The data: Begin

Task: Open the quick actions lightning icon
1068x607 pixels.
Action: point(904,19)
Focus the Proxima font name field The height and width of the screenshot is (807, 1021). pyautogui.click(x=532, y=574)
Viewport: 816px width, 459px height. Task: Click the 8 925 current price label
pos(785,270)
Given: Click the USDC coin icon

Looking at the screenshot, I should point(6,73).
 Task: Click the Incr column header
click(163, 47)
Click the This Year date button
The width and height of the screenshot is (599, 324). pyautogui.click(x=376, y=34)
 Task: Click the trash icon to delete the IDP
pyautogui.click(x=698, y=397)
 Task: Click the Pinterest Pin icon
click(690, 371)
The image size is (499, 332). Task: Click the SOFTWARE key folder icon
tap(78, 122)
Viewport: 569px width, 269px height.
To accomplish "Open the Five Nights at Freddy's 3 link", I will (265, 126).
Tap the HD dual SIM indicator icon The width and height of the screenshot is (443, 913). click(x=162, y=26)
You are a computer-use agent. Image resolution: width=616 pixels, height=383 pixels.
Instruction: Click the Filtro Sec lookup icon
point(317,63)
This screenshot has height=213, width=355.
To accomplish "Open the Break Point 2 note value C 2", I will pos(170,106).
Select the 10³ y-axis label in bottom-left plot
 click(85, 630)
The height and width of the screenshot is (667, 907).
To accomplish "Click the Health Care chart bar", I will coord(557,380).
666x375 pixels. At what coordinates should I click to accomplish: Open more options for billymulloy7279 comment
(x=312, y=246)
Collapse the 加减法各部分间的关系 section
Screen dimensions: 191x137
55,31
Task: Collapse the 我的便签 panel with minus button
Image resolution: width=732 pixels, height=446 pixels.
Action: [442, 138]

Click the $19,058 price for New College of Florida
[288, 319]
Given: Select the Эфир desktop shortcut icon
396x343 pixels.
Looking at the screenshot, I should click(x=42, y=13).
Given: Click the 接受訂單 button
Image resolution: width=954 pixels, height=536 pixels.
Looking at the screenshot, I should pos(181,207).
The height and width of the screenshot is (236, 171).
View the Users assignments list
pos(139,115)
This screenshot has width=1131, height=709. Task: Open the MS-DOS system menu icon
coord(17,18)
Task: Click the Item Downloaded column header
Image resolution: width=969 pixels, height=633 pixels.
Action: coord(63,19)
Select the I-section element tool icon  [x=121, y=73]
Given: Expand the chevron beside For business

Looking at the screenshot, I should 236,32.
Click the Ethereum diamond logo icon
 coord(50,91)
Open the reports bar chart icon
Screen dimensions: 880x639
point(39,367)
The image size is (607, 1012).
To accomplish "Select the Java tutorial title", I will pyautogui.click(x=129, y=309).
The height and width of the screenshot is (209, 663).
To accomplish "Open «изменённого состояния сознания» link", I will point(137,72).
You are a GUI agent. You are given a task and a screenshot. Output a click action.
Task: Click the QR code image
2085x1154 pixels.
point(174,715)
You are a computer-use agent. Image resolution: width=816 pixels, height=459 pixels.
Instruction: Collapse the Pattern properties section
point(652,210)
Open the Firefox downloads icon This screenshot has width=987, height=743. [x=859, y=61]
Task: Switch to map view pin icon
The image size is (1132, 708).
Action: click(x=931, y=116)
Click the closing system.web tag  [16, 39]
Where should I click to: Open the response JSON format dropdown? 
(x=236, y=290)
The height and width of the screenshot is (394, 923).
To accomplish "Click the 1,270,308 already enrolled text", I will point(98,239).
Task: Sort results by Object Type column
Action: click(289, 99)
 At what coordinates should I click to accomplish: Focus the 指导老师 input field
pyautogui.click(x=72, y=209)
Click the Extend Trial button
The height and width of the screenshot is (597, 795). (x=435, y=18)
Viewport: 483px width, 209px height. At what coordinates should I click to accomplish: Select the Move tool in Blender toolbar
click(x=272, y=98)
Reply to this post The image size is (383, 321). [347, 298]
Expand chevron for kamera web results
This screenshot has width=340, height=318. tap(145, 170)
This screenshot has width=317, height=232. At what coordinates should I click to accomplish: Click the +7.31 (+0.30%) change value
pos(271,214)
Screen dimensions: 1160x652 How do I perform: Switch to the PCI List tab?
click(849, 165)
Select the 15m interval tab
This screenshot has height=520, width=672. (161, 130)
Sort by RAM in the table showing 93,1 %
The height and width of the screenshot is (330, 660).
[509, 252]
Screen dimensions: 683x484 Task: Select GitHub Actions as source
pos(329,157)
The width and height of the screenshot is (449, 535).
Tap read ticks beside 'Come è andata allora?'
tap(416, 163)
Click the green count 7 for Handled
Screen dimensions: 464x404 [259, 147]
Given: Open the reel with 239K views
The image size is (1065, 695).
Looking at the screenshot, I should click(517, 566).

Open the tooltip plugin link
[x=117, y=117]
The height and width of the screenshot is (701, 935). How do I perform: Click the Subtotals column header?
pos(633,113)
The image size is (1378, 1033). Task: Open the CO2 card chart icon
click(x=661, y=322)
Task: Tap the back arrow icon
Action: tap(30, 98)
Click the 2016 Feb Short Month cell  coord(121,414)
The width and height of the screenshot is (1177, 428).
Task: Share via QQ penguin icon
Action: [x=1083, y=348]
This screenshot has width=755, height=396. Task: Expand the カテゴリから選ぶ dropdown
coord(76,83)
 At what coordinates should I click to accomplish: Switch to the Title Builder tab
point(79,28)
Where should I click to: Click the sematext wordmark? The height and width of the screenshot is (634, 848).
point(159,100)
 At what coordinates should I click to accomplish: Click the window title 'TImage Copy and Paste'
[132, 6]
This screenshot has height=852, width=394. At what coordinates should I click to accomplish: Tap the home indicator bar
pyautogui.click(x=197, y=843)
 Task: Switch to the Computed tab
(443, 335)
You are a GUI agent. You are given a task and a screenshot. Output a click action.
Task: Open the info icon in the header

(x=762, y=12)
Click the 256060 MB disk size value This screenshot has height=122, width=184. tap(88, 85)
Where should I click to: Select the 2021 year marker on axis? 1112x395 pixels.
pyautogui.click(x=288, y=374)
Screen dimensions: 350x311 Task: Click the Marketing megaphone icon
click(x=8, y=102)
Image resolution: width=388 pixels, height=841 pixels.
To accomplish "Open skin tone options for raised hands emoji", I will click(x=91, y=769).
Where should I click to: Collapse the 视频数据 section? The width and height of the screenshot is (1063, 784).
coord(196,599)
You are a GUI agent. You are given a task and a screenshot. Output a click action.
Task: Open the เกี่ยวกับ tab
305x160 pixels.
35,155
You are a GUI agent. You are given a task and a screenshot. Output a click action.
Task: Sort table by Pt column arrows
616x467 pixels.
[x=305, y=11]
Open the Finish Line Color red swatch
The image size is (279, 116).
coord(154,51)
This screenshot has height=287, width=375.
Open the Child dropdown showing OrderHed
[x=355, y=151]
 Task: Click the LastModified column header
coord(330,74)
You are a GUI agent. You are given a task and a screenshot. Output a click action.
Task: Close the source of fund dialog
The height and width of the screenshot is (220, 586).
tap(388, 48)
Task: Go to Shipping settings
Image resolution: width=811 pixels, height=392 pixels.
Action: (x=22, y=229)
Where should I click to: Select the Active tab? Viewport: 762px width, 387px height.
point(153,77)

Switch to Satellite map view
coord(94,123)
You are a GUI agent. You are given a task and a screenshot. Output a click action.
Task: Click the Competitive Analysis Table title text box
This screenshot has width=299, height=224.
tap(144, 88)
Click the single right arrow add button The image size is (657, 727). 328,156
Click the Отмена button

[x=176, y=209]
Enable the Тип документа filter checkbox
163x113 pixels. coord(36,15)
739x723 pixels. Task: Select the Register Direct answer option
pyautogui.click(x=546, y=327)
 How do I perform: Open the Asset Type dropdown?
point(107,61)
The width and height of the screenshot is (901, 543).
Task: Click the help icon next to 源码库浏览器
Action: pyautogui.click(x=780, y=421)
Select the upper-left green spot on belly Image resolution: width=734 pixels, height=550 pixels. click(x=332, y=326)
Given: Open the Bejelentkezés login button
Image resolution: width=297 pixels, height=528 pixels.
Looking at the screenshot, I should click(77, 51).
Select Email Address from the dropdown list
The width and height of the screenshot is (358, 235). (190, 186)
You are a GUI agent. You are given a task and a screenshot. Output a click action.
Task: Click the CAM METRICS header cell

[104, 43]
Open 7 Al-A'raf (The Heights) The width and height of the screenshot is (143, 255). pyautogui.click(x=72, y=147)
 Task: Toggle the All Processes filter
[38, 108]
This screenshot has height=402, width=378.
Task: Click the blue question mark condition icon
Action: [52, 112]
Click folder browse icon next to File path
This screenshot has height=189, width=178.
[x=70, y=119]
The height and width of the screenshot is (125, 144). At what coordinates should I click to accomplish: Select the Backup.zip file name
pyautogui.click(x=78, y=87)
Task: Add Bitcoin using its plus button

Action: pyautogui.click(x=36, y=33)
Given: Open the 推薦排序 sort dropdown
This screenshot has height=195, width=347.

The data: End

**Exercise prompt**. Go through the records and count the lines that include the string "computer"; state that number alone.

**Result of this task**. 2